FAO and the Ministry of Agriculture and Fisheries through its regulatory arm, Jamaica Agricultural Commodities Regulatory Authority (JACRA) will today start laying the groundwork for developing Jamaica’s Turmeric Industry

Known for growing one of the most pungent and potent ginger varieties in the world, Jamaica is seeking to develop the sister root, turmeric, as a prime export crop, by the end of 2021. Presently, almost 90% of the dried turmeric used in Jamaica is imported despite it being said that Jamaican turmeric contains strong characteristics in flavour, colour and curcumin content.

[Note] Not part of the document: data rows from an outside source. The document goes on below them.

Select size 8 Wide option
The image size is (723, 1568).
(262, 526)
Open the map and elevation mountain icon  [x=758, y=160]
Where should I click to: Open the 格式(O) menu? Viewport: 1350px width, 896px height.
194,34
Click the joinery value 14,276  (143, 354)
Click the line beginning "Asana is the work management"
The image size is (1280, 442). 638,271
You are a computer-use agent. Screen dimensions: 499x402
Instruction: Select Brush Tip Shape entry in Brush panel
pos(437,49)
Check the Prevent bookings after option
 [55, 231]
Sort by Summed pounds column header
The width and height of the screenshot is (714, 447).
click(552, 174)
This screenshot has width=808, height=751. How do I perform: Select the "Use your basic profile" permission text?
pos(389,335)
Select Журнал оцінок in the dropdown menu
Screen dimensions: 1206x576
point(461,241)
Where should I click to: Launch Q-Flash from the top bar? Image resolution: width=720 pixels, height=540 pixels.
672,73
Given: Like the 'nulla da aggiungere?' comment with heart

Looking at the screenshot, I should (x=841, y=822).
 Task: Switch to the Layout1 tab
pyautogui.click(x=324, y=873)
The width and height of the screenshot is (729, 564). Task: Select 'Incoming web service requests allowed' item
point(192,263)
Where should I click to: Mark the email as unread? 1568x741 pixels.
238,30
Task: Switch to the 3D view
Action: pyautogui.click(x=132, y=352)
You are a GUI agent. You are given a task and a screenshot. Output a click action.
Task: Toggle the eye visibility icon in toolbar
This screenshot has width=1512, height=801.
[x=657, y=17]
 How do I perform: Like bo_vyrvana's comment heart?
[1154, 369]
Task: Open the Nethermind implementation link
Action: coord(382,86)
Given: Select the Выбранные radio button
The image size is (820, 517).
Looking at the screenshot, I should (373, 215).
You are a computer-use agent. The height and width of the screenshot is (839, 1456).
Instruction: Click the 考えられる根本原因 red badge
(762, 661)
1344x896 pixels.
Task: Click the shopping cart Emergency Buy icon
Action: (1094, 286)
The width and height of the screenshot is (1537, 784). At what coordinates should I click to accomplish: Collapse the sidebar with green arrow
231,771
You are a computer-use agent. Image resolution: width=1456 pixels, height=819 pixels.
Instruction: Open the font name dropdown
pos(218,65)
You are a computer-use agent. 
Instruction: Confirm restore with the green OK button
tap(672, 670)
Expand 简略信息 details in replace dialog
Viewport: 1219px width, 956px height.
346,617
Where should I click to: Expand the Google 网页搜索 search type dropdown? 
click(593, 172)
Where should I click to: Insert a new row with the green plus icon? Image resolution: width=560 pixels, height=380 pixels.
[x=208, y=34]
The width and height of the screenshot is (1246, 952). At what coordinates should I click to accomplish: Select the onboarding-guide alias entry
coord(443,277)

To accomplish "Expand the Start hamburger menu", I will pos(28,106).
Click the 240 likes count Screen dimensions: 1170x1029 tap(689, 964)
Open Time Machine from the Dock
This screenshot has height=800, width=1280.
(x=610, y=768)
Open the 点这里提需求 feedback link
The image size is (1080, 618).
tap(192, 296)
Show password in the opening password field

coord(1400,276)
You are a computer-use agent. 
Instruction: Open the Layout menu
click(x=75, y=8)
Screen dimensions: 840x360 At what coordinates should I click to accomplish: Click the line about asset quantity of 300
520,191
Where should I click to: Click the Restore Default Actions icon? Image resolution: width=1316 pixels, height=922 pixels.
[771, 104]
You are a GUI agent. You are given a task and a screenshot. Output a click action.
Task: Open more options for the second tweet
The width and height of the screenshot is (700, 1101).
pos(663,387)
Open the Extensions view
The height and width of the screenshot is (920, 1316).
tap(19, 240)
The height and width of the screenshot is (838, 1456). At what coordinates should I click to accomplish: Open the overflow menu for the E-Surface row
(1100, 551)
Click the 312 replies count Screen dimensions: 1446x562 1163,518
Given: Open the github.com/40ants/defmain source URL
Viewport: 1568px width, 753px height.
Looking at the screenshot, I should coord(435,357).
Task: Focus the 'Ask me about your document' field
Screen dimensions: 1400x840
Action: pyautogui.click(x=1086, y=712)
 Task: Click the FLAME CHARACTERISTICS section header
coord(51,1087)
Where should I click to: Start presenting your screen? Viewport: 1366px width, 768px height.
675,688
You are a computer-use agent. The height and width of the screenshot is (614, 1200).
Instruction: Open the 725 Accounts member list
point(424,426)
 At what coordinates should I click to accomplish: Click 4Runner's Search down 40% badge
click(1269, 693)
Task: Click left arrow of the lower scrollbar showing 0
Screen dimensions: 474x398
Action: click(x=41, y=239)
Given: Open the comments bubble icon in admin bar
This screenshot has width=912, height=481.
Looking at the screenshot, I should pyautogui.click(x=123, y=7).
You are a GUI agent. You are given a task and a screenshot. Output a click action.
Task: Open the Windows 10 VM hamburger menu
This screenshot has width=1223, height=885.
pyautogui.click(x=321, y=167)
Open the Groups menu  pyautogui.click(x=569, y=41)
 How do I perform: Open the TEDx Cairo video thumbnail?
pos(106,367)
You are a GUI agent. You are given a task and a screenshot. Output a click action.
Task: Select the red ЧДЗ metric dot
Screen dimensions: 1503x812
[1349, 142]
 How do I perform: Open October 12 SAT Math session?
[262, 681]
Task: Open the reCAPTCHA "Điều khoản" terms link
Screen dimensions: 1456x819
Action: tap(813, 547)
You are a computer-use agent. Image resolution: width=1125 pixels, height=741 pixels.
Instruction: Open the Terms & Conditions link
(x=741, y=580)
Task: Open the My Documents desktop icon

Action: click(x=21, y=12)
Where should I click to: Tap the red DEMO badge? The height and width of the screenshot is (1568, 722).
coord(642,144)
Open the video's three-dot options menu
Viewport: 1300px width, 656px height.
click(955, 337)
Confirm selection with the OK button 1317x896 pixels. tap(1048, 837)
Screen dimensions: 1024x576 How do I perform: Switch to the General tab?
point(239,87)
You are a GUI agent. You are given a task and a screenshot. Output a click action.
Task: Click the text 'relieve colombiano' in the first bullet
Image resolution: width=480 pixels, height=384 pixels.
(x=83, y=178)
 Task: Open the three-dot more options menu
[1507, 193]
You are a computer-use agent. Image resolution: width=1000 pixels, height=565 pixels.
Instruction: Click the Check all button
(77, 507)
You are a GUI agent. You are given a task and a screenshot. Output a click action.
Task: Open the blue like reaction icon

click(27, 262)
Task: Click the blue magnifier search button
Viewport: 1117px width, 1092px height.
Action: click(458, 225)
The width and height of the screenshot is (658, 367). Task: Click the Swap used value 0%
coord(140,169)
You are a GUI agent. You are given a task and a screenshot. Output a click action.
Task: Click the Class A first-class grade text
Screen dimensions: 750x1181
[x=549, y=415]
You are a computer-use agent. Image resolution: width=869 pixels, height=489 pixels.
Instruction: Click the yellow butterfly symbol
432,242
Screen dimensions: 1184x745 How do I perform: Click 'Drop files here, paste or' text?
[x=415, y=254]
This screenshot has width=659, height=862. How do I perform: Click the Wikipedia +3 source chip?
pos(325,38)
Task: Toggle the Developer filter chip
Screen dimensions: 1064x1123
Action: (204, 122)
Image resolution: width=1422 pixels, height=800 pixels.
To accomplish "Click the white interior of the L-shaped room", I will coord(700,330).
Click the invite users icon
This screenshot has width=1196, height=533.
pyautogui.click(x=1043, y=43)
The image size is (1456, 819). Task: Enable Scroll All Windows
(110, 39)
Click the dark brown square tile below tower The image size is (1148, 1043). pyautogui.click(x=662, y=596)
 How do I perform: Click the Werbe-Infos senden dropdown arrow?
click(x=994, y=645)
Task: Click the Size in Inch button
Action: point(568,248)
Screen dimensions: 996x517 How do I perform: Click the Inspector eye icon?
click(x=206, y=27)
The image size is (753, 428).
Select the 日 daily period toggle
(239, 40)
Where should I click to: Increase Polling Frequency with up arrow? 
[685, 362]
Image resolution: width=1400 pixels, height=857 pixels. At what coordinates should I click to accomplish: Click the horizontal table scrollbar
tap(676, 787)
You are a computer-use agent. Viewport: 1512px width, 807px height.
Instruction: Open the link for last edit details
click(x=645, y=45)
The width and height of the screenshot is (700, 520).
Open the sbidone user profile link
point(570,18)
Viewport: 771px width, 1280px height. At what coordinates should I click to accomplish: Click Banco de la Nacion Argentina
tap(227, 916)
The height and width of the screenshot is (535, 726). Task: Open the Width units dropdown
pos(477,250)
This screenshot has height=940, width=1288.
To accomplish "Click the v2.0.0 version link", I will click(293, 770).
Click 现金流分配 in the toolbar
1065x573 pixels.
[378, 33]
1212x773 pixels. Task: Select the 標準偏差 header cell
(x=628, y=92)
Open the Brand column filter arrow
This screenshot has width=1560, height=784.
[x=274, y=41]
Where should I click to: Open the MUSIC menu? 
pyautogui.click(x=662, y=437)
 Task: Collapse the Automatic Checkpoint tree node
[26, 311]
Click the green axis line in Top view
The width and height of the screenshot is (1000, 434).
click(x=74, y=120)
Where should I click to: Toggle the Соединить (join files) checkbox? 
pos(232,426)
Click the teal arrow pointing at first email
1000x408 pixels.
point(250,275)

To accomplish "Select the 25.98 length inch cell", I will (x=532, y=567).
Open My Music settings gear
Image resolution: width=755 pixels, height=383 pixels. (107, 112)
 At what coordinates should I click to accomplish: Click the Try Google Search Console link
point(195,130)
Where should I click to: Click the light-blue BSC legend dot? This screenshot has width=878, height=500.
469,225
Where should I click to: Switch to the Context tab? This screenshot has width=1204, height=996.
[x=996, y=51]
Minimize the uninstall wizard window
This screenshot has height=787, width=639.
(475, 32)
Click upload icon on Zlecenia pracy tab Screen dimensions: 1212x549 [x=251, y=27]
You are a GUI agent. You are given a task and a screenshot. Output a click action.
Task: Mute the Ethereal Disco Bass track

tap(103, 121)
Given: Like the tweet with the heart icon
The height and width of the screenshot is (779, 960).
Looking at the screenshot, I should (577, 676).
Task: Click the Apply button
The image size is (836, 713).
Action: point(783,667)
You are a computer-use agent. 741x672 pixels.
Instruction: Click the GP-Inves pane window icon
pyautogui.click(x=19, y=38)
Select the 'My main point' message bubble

Through a partnership with the Food and Agriculture Organization of the United Nations (FAO), the Research and Development Division of the Ministry of Agriculture and Fisheries and the Jamaica Agricultural Commodities Regulatory Authority (JACRA), Jamaica will today enter the first phase of developing its turmeric industry with a workshop introducing a new technology to intensify turmeric production.

The workshop on the Rapid Multiplication of Turmeric through the Single Bud Technology is the first of a series of trainings geared towards disseminating the technology across Jamaica to enable plant nurseries to grow and multiply quality turmeric planting material. Delivered by FAO Expert and Plant Pathologist Professor Duraisamy Saravanakumar, approximately 80 public sector technical officers, the private sector and plant nursery operators, will be trained in the benefits and implementation of this technology, which is successfully being used in India to grow spices.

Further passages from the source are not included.